The Fatal Errors of Capitalism: Laudato Si’ & the Economy

The Fatal Errors of Capitalism: Laudato Si’ & the Economy June 20, 2015

While technology has proven itself to be beyond helpful for humans, especially in the field of medicine and communication, it has a tendency to dominate the life it was intended to assist. Advances in technology drive and are driven by an unsustainable consumption of precious resources. The consumption is unequal and the benefits of technology do not seem to make their way to the world’s poor. The pursuit for newer products, with increased efficiency, and greater power, turns the world into a mere commodity. It’s as if the world, and the life it sustains, has a binary value, useful or useless – the useful are consumed and destroyed, the useless are excluded and left to die. Of course, this is intimately related to the relativism addressed later in the chapter (LS, 122-123).

**Check your understanding:**
1. Return the portion of the piece on Laudato Si’ and the economy starting at "While technology has" and ending at "chapter (LS, 122-123).".
2. Supply the next part of the piece on Laudato Si’ and the economy, picking up after its final sentence.

**Provided data:**
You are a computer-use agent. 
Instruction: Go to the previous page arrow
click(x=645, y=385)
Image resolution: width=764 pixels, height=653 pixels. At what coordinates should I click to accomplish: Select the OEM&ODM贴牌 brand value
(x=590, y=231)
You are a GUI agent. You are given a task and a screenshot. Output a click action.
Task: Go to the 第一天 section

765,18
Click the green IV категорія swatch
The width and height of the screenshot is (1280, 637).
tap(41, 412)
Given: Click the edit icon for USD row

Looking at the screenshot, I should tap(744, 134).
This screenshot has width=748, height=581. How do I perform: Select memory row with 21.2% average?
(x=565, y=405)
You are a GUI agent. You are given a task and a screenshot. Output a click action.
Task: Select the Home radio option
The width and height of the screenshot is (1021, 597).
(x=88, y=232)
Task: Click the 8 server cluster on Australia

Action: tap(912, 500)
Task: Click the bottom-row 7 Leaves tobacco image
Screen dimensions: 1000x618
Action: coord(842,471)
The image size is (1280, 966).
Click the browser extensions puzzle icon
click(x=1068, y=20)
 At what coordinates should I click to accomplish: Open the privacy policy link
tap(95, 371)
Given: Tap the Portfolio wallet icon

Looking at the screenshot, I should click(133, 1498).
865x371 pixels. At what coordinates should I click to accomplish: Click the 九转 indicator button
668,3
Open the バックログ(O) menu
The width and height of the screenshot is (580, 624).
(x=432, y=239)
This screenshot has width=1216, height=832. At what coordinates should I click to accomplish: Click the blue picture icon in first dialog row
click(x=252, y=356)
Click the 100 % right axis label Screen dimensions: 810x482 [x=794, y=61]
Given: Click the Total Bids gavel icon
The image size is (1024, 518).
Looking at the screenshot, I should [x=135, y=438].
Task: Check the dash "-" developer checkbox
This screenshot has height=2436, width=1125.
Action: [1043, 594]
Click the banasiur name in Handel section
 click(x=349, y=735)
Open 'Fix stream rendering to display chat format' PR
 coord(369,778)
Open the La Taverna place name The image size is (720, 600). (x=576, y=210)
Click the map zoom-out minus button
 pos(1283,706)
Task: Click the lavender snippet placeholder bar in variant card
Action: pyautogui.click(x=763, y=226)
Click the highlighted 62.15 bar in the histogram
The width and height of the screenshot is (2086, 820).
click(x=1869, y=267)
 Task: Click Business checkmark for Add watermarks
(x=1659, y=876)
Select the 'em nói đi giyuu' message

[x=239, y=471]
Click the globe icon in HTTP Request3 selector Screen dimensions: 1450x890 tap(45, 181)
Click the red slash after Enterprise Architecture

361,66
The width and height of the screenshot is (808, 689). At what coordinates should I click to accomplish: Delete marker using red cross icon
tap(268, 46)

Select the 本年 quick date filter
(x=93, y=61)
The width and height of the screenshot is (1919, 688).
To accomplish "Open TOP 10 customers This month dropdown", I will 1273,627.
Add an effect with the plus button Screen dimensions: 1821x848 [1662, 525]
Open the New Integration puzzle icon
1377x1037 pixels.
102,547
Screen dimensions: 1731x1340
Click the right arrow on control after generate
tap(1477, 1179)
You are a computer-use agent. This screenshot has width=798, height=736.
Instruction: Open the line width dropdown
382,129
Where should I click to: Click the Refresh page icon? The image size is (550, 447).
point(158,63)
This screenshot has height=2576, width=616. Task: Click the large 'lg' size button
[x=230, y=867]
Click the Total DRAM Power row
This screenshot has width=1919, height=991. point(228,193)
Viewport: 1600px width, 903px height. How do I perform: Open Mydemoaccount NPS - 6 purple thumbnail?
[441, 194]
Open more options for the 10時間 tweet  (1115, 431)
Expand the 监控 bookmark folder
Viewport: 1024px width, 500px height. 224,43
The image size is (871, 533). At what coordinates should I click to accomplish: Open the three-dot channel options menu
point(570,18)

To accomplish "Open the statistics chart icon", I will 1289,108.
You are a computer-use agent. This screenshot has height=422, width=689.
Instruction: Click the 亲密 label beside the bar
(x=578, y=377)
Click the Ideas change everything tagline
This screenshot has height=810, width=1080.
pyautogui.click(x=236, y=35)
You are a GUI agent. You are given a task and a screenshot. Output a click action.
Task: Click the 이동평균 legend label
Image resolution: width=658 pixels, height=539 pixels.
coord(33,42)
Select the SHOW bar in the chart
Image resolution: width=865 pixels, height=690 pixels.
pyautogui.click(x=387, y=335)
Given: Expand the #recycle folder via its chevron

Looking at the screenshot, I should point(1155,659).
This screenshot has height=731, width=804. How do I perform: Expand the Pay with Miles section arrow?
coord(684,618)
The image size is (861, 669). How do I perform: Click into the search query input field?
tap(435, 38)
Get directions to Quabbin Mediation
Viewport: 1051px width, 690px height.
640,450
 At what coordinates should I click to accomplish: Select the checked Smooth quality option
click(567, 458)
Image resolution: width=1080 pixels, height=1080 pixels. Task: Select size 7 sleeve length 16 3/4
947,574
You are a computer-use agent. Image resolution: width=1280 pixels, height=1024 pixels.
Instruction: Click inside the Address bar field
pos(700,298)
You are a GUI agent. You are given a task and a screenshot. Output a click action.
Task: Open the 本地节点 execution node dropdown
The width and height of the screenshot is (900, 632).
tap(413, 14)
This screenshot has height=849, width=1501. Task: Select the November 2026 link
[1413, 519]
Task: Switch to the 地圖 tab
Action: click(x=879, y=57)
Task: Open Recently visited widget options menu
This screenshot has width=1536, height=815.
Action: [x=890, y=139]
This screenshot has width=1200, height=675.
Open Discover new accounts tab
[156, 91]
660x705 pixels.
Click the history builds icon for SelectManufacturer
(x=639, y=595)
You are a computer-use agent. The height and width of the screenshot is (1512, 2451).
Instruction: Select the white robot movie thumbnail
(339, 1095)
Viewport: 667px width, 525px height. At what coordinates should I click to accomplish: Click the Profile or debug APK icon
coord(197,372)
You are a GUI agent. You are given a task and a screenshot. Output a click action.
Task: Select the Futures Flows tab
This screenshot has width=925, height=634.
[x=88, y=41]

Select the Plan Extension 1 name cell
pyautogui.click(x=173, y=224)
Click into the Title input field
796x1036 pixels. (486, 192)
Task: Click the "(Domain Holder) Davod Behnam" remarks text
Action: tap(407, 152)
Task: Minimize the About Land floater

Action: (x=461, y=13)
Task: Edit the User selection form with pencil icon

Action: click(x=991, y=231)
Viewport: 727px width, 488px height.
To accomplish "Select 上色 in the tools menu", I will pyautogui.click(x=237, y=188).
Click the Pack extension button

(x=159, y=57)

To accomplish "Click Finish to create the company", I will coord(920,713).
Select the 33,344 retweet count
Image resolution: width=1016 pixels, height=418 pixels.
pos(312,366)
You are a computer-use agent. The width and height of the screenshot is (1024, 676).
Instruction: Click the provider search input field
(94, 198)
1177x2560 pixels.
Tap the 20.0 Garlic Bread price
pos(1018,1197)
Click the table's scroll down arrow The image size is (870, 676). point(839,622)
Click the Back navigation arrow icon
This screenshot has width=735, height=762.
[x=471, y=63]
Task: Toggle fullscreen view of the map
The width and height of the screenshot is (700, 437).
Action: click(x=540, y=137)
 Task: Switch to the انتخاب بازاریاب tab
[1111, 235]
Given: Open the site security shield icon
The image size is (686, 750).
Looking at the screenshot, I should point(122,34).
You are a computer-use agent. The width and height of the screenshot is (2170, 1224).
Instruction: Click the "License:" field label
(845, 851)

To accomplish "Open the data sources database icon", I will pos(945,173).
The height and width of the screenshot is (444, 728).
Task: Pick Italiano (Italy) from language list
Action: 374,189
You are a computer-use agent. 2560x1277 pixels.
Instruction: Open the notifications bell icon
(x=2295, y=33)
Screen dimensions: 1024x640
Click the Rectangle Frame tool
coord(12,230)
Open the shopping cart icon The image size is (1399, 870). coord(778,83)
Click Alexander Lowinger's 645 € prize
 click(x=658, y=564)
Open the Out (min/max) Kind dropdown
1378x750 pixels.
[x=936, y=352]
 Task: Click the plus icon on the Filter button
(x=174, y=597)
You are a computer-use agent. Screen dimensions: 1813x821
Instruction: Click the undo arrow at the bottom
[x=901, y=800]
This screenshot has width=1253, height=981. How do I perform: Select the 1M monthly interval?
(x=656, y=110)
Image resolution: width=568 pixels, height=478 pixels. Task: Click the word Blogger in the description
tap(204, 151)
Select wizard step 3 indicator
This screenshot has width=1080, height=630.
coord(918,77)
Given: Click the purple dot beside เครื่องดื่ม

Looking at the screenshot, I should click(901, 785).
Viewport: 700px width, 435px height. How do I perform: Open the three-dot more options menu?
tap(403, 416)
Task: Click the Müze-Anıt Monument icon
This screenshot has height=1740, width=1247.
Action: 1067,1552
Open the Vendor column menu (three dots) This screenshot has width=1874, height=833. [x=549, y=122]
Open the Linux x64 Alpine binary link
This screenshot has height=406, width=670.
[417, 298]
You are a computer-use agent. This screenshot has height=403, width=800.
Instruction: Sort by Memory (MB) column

**Responses by item number:**
1.
While technology has proven itself to be beyond helpful for humans, especially in the field of medicine and communication, it has a tendency to dominate the life it was intended to assist. Advances in technology drive and are driven by an unsustainable consumption of precious resources. The consumption is unequal and the benefits of technology do not seem to make their way to the world’s poor. The pursuit for newer products, with increased efficiency, and greater power, turns the world into a mere commodity. It’s as if the world, and the life it sustains, has a binary value, useful or useless – the useful are consumed and destroyed, the useless are excluded and left to die. Of course, this is intimately related to the relativism addressed later in the chapter (LS, 122-123).

2.
This technocratic paradigm sustains and is sustained by various “-isms” the church has repeatedly rejected: relativism, consumerism, individualism, capitalism, and materialism, to name a few (see par. 117 in the Pontifical Biblical Commission’s The Bible and Morality, for example). These ‘-isms’ are very much related to and can all be found in our capitalist world. These ‘isms’ are detrimental to the weak and the planet, they participate in the formation of a ‘culture of death’, which can be identified as a war of the powerful against the weak (see pars. 12 and 19 in John Paul II’s Evangelium Vitae). This is typical of a capitalist system, its centers of power, and its dominated periphery.

[Tying together relativism, the technocratic paradigm, and consumerism with free market ideologies, abortion, euthanasia, drug use, trafficking, environmental destruction, and the plight of the poor, etc., can be done another time. Until then, consider the second half of chapter three in Laudato. Matthew Tan’s excellent piece, Abortion in/as a Consumer Structure, and James Smith’s Imagining the Kingdom, for example, are particularly useful for understanding how social habits and attitudes are formed in relation to culture, social and economic structures, at the expense of the pre-born, the poor, and the earth, etc.].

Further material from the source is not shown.